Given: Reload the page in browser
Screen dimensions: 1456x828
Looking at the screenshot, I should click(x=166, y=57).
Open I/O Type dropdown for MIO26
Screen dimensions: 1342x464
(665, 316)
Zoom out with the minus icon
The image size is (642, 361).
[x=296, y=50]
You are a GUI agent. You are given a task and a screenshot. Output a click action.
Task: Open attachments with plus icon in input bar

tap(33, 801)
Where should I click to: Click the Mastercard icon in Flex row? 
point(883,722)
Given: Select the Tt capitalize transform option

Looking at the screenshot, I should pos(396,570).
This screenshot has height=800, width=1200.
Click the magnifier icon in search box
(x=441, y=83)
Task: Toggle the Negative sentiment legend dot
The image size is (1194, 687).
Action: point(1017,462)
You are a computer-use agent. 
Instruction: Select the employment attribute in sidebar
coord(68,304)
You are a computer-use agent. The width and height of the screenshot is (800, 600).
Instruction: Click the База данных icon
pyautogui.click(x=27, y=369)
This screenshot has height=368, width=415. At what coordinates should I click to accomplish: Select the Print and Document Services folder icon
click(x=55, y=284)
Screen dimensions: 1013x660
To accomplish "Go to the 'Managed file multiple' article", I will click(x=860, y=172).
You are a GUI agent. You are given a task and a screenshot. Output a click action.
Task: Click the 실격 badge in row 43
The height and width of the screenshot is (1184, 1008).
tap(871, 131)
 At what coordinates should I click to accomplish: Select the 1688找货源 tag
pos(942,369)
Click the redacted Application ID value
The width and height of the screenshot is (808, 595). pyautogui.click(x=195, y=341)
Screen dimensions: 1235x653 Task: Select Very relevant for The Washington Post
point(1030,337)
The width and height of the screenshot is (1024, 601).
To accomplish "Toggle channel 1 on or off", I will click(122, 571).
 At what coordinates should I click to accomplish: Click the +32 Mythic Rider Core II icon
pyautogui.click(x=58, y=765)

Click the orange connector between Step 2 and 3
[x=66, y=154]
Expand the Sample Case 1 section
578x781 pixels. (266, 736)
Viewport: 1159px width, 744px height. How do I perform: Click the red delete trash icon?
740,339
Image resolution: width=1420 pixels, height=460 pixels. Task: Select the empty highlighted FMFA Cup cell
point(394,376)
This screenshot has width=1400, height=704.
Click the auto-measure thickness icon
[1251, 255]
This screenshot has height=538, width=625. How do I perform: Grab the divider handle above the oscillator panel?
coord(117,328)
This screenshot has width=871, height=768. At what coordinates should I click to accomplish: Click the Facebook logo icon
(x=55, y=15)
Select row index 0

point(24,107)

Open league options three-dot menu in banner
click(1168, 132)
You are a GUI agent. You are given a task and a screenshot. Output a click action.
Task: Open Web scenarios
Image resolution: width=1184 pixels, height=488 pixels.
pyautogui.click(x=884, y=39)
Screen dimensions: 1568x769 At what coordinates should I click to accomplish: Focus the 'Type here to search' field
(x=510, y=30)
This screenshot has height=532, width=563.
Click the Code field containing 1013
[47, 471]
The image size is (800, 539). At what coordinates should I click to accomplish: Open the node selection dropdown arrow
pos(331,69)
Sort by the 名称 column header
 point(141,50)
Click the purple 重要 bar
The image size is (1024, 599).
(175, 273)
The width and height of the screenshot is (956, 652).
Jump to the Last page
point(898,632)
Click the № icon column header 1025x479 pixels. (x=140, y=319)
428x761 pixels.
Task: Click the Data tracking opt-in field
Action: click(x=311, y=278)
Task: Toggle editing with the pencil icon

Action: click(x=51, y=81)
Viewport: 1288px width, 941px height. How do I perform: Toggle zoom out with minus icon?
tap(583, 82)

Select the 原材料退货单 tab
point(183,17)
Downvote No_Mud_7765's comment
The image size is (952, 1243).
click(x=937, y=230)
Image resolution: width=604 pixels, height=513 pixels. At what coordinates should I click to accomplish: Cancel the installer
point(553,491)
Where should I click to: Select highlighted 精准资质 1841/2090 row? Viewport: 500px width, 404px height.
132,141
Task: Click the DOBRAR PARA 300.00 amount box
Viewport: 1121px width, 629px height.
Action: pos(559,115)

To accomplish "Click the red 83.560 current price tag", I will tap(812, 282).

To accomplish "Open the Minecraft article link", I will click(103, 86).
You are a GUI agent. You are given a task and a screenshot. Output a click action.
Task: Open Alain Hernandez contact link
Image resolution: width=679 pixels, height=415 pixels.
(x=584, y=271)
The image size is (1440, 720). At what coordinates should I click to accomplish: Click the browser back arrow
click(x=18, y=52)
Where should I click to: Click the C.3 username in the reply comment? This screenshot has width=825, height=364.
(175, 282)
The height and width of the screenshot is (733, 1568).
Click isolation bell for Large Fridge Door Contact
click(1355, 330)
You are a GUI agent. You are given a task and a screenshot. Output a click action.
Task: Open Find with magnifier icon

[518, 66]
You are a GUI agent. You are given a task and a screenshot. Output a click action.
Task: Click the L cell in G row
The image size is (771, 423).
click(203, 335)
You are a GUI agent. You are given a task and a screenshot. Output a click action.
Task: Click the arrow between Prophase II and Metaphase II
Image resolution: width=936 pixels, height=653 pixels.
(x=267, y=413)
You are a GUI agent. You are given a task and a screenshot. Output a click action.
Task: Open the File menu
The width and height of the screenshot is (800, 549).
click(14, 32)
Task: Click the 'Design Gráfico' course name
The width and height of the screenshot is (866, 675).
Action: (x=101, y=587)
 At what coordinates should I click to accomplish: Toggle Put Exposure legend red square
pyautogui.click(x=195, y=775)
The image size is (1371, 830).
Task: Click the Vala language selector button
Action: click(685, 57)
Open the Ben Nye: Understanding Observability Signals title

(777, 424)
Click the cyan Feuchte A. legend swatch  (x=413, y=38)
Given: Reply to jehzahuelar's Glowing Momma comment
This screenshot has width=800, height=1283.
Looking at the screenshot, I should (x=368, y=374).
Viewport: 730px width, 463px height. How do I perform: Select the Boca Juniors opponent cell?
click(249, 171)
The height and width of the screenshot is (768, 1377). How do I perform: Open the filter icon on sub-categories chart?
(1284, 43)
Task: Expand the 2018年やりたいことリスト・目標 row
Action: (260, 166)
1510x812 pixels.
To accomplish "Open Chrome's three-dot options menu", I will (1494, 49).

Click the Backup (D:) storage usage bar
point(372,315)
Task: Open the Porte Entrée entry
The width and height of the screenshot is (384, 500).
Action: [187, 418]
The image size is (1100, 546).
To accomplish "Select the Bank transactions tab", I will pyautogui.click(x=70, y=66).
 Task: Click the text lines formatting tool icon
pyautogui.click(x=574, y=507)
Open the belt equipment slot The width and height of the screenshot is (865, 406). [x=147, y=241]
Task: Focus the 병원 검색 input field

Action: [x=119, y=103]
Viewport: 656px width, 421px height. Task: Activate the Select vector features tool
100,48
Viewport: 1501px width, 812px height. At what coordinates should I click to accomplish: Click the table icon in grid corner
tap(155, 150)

# # #

◆ **Problem details**:
Repeat the material, keeping every word exactly as it is.

◆ **Answer box**:
Given: Reload the page in browser
Screen dimensions: 1456x828
Looking at the screenshot, I should click(x=166, y=57).
Open I/O Type dropdown for MIO26
Screen dimensions: 1342x464
(665, 316)
Zoom out with the minus icon
The image size is (642, 361).
[x=296, y=50]
You are a GUI agent. You are given a task and a screenshot. Output a click action.
Task: Open attachments with plus icon in input bar

tap(33, 801)
Where should I click to: Click the Mastercard icon in Flex row? 
point(883,722)
Given: Select the Tt capitalize transform option

Looking at the screenshot, I should pos(396,570).
This screenshot has height=800, width=1200.
Click the magnifier icon in search box
(x=441, y=83)
Task: Toggle the Negative sentiment legend dot
The image size is (1194, 687).
Action: point(1017,462)
You are a computer-use agent. 
Instruction: Select the employment attribute in sidebar
coord(68,304)
You are a computer-use agent. The width and height of the screenshot is (800, 600).
Instruction: Click the База данных icon
pyautogui.click(x=27, y=369)
This screenshot has height=368, width=415. At what coordinates should I click to accomplish: Select the Print and Document Services folder icon
click(x=55, y=284)
Screen dimensions: 1013x660
To accomplish "Go to the 'Managed file multiple' article", I will click(x=860, y=172).
You are a GUI agent. You are given a task and a screenshot. Output a click action.
Task: Click the 실격 badge in row 43
The height and width of the screenshot is (1184, 1008).
tap(871, 131)
 At what coordinates should I click to accomplish: Select the 1688找货源 tag
pos(942,369)
Click the redacted Application ID value
The width and height of the screenshot is (808, 595). pyautogui.click(x=195, y=341)
Screen dimensions: 1235x653 Task: Select Very relevant for The Washington Post
point(1030,337)
The width and height of the screenshot is (1024, 601).
To accomplish "Toggle channel 1 on or off", I will click(122, 571).
 At what coordinates should I click to accomplish: Click the +32 Mythic Rider Core II icon
pyautogui.click(x=58, y=765)

Click the orange connector between Step 2 and 3
[x=66, y=154]
Expand the Sample Case 1 section
578x781 pixels. (266, 736)
Viewport: 1159px width, 744px height. How do I perform: Click the red delete trash icon?
740,339
Image resolution: width=1420 pixels, height=460 pixels. Task: Select the empty highlighted FMFA Cup cell
point(394,376)
This screenshot has width=1400, height=704.
Click the auto-measure thickness icon
[1251, 255]
This screenshot has height=538, width=625. How do I perform: Grab the divider handle above the oscillator panel?
coord(117,328)
This screenshot has width=871, height=768. At what coordinates should I click to accomplish: Click the Facebook logo icon
(x=55, y=15)
Select row index 0

point(24,107)

Open league options three-dot menu in banner
click(1168, 132)
You are a GUI agent. You are given a task and a screenshot. Output a click action.
Task: Open Web scenarios
Image resolution: width=1184 pixels, height=488 pixels.
pyautogui.click(x=884, y=39)
Screen dimensions: 1568x769 At what coordinates should I click to accomplish: Focus the 'Type here to search' field
(x=510, y=30)
This screenshot has height=532, width=563.
Click the Code field containing 1013
[47, 471]
The image size is (800, 539). At what coordinates should I click to accomplish: Open the node selection dropdown arrow
pos(331,69)
Sort by the 名称 column header
 point(141,50)
Click the purple 重要 bar
The image size is (1024, 599).
(175, 273)
The width and height of the screenshot is (956, 652).
Jump to the Last page
point(898,632)
Click the № icon column header 1025x479 pixels. (x=140, y=319)
428x761 pixels.
Task: Click the Data tracking opt-in field
Action: click(x=311, y=278)
Task: Toggle editing with the pencil icon

Action: click(x=51, y=81)
Viewport: 1288px width, 941px height. How do I perform: Toggle zoom out with minus icon?
tap(583, 82)

Select the 原材料退货单 tab
point(183,17)
Downvote No_Mud_7765's comment
The image size is (952, 1243).
click(x=937, y=230)
Image resolution: width=604 pixels, height=513 pixels. At what coordinates should I click to accomplish: Cancel the installer
point(553,491)
Where should I click to: Select highlighted 精准资质 1841/2090 row? Viewport: 500px width, 404px height.
132,141
Task: Click the DOBRAR PARA 300.00 amount box
Viewport: 1121px width, 629px height.
Action: pos(559,115)

To accomplish "Click the red 83.560 current price tag", I will tap(812, 282).

To accomplish "Open the Minecraft article link", I will click(103, 86).
You are a GUI agent. You are given a task and a screenshot. Output a click action.
Task: Open Alain Hernandez contact link
Image resolution: width=679 pixels, height=415 pixels.
(x=584, y=271)
The image size is (1440, 720). At what coordinates should I click to accomplish: Click the browser back arrow
click(x=18, y=52)
Where should I click to: Click the C.3 username in the reply comment? This screenshot has width=825, height=364.
(175, 282)
The height and width of the screenshot is (733, 1568).
Click isolation bell for Large Fridge Door Contact
click(1355, 330)
You are a GUI agent. You are given a task and a screenshot. Output a click action.
Task: Open Find with magnifier icon

[518, 66]
You are a GUI agent. You are given a task and a screenshot. Output a click action.
Task: Click the L cell in G row
The image size is (771, 423).
click(203, 335)
You are a GUI agent. You are given a task and a screenshot. Output a click action.
Task: Click the arrow between Prophase II and Metaphase II
Image resolution: width=936 pixels, height=653 pixels.
(x=267, y=413)
You are a GUI agent. You are given a task and a screenshot. Output a click action.
Task: Open the File menu
The width and height of the screenshot is (800, 549).
click(14, 32)
Task: Click the 'Design Gráfico' course name
The width and height of the screenshot is (866, 675).
Action: (x=101, y=587)
 At what coordinates should I click to accomplish: Toggle Put Exposure legend red square
pyautogui.click(x=195, y=775)
The image size is (1371, 830).
Task: Click the Vala language selector button
Action: click(685, 57)
Open the Ben Nye: Understanding Observability Signals title

(777, 424)
Click the cyan Feuchte A. legend swatch  (x=413, y=38)
Given: Reply to jehzahuelar's Glowing Momma comment
This screenshot has width=800, height=1283.
Looking at the screenshot, I should (x=368, y=374).
Viewport: 730px width, 463px height. How do I perform: Select the Boca Juniors opponent cell?
click(249, 171)
The height and width of the screenshot is (768, 1377). How do I perform: Open the filter icon on sub-categories chart?
(1284, 43)
Task: Expand the 2018年やりたいことリスト・目標 row
Action: (260, 166)
1510x812 pixels.
To accomplish "Open Chrome's three-dot options menu", I will (1494, 49).

Click the Backup (D:) storage usage bar
point(372,315)
Task: Open the Porte Entrée entry
The width and height of the screenshot is (384, 500).
Action: [187, 418]
The image size is (1100, 546).
To accomplish "Select the Bank transactions tab", I will pyautogui.click(x=70, y=66).
 Task: Click the text lines formatting tool icon
pyautogui.click(x=574, y=507)
Open the belt equipment slot The width and height of the screenshot is (865, 406). [x=147, y=241]
Task: Focus the 병원 검색 input field

Action: [x=119, y=103]
Viewport: 656px width, 421px height. Task: Activate the Select vector features tool
100,48
Viewport: 1501px width, 812px height. At what coordinates should I click to accomplish: Click the table icon in grid corner
tap(155, 150)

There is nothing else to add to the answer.